- **Aim of the task**
From the first line of the records down to the one that holds "Click the green", transcribe each line exactly and add nothing.

(Stored data entries)

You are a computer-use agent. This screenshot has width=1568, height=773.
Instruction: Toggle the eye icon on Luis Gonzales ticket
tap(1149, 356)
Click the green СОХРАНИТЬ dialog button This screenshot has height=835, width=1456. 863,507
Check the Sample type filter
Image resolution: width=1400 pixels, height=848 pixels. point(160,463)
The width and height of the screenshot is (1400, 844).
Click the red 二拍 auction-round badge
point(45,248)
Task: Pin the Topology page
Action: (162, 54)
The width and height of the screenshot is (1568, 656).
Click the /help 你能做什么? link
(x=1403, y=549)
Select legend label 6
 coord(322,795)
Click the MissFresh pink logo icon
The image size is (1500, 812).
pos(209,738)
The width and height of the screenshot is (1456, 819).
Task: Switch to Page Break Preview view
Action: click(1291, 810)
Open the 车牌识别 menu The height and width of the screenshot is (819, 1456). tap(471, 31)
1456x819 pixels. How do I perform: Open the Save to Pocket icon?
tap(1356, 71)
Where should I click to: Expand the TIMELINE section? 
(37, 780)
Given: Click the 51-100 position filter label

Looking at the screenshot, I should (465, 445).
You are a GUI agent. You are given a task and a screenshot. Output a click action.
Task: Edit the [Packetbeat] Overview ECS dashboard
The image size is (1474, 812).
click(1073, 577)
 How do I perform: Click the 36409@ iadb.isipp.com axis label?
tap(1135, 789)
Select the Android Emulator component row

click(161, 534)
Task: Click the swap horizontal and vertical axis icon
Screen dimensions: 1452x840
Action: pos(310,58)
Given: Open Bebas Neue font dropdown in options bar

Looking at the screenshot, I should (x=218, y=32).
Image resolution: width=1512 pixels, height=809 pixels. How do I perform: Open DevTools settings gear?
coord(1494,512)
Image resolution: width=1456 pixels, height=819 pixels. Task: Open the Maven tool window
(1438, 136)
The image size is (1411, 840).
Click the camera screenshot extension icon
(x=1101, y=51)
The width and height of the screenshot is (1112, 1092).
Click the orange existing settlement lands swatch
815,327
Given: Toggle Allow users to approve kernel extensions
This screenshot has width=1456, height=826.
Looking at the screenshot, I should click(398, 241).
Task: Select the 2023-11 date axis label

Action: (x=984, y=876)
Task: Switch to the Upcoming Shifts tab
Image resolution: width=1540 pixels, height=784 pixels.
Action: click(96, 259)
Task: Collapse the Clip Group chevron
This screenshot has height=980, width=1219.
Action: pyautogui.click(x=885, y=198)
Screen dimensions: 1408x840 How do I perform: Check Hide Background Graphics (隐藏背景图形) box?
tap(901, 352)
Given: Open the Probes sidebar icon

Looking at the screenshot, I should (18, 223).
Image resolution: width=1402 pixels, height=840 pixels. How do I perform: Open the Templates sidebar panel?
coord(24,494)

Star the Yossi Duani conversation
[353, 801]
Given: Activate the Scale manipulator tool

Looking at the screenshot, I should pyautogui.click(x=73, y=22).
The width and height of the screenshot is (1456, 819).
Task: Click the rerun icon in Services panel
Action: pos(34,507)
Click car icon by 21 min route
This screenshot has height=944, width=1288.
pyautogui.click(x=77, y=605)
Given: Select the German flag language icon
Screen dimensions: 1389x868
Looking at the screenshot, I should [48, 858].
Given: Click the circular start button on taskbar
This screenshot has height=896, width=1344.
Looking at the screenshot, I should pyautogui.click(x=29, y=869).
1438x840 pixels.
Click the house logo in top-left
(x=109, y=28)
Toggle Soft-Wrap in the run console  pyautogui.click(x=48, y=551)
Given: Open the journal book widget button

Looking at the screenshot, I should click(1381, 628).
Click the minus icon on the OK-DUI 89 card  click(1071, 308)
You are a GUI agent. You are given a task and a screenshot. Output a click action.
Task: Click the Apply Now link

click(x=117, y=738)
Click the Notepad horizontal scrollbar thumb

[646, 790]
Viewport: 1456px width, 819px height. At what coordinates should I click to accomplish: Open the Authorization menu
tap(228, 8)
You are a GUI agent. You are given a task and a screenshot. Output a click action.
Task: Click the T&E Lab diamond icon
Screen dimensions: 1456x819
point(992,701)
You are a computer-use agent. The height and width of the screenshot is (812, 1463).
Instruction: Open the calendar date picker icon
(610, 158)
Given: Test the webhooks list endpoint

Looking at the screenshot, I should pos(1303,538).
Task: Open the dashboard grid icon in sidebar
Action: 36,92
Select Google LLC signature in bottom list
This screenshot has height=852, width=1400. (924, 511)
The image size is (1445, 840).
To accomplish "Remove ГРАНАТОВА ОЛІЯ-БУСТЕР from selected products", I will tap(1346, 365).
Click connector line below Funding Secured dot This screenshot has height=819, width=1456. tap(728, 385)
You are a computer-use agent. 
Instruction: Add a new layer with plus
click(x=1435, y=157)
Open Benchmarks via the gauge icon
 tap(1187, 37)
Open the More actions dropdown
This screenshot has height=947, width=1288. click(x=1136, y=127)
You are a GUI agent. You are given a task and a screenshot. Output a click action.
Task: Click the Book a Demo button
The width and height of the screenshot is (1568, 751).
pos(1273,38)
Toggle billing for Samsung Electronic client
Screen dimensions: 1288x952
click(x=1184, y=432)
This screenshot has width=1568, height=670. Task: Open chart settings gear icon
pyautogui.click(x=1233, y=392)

- **Solution below**
You are a computer-use agent. This screenshot has width=1568, height=773.
Instruction: Toggle the eye icon on Luis Gonzales ticket
tap(1149, 356)
Click the green СОХРАНИТЬ dialog button This screenshot has height=835, width=1456. 863,507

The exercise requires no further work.